Core concepts - policyengine.py

PolicyEngine.py is a Python package for tax-benefit microsimulation analysis. It provides a unified interface for running policy simulations, analysing distributional impacts, and visualising results across different countries.

Architecture overview¶

The package is organised around several core concepts:

Tax-benefit models: Country-specific implementations (UK, US) that define tax and benefit rules
Datasets: Microdata representing populations at entity level (person, household, etc.)
Simulations: Execution environments that apply tax-benefit models to datasets
Outputs: Analysis tools for extracting insights from simulation results
Policies: Parametric reforms that modify tax-benefit system parameters

Tax-benefit models¶

Tax-benefit models define the rules and calculations for a country’s tax and benefit system.
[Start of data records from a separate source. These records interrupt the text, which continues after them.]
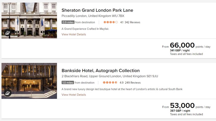The width and height of the screenshot is (216, 121).
Task: Click Sheraton Grand London Park Lane title
Action: tap(97, 10)
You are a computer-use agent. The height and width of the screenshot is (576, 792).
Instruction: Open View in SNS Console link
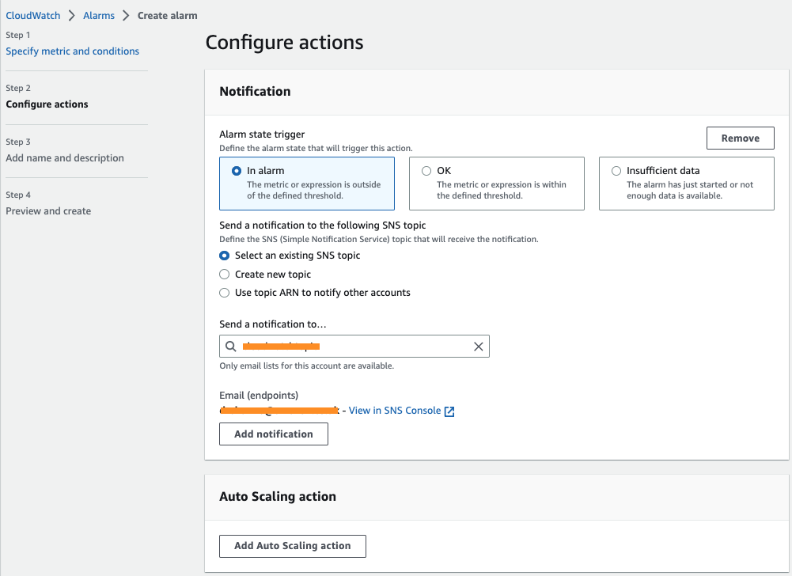(394, 411)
Each model version contains:

Variables: Calculated values (e.g., income tax, universal credit)
Parameters: System settings (e.g., personal allowance, benefit rates)
Parameter values: Time-bound values for parameters

Using a tax-benefit model¶

from policyengine.tax_benefit_models.uk import uk_latest
from policyengine.tax_benefit_models.us import us_latest

# UK model includes variables like:
# - income_tax, national_insurance, universal_credit
# - Parameters like personal allowance, NI thresholds

# US model includes variables like:
# - income_tax, payroll_tax, eitc, ctc, snap
# - Parameters like standard deduction, EITC rates

Datasets¶

Datasets contain microdata representing a population. Each dataset has:

Entity-level data: Separate dataframes for person, household, and other entities
Weights: Survey weights for population representation
Join keys: Relationships between entities (e.g., which household each person belongs to)

Dataset structure¶

from policyengine.tax_benefit_models.uk import PolicyEngineUKDataset

dataset = PolicyEngineUKDataset(
    name="FRS 2023-24",
    description="Family Resources Survey microdata",
    filepath="./data/frs_2023_24_year_2026.h5",
    year=2026,
)

# Access entity-level data
person_data = dataset.data.person      # MicroDataFrame
household_data = dataset.data.household
benunit_data = dataset.data.benunit    # Benefit unit (UK only)

Creating custom datasets¶

You can create custom datasets for scenario analysis:

import pandas as pd
from microdf import MicroDataFrame
from policyengine.tax_benefit_models.uk import PolicyEngineUKDataset, UKYearData

# Create person data
person_df = MicroDataFrame(
    pd.DataFrame({
        "person_id": [0, 1, 2],
        "person_household_id": [0, 0, 1],
        "person_benunit_id": [0, 0, 1],
        "age": [35, 8, 40],
        "employment_income": [30000, 0, 50000],
        "person_weight": [1.0, 1.0, 1.0],
    }),
    weights="person_weight"
)

# Create household data
household_df = MicroDataFrame(
    pd.DataFrame({
        "household_id": [0, 1],
        "region": ["LONDON", "SOUTH_EAST"],
        "rent": [15000, 12000],
        "household_weight": [1.0, 1.0],
    }),
    weights="household_weight"
)

# Create benunit data
benunit_df = MicroDataFrame(
    pd.DataFrame({
        "benunit_id": [0, 1],
        "would_claim_uc": [True, True],
        "benunit_weight": [1.0, 1.0],
    }),
    weights="benunit_weight"
)

dataset = PolicyEngineUKDataset(
    name="Custom scenario",
    description="Single parent vs single adult",
    filepath="./custom.h5",
    year=2026,
    data=UKYearData(
        person=person_df,
        household=household_df,
        benunit=benunit_df,
    )
)

Simulations¶

Simulations apply tax-benefit models to datasets, calculating all variables for the specified year.

Running a simulation¶

from policyengine.core import Simulation
from policyengine.tax_benefit_models.uk import uk_latest

simulation = Simulation(
    dataset=dataset,
    tax_benefit_model_version=uk_latest,
)
simulation.run()

# Access output data
output_person = simulation.output_dataset.data.person
output_household = simulation.output_dataset.data.household

# Check calculated variables
print(output_household[["household_id", "household_net_income", "household_tax"]])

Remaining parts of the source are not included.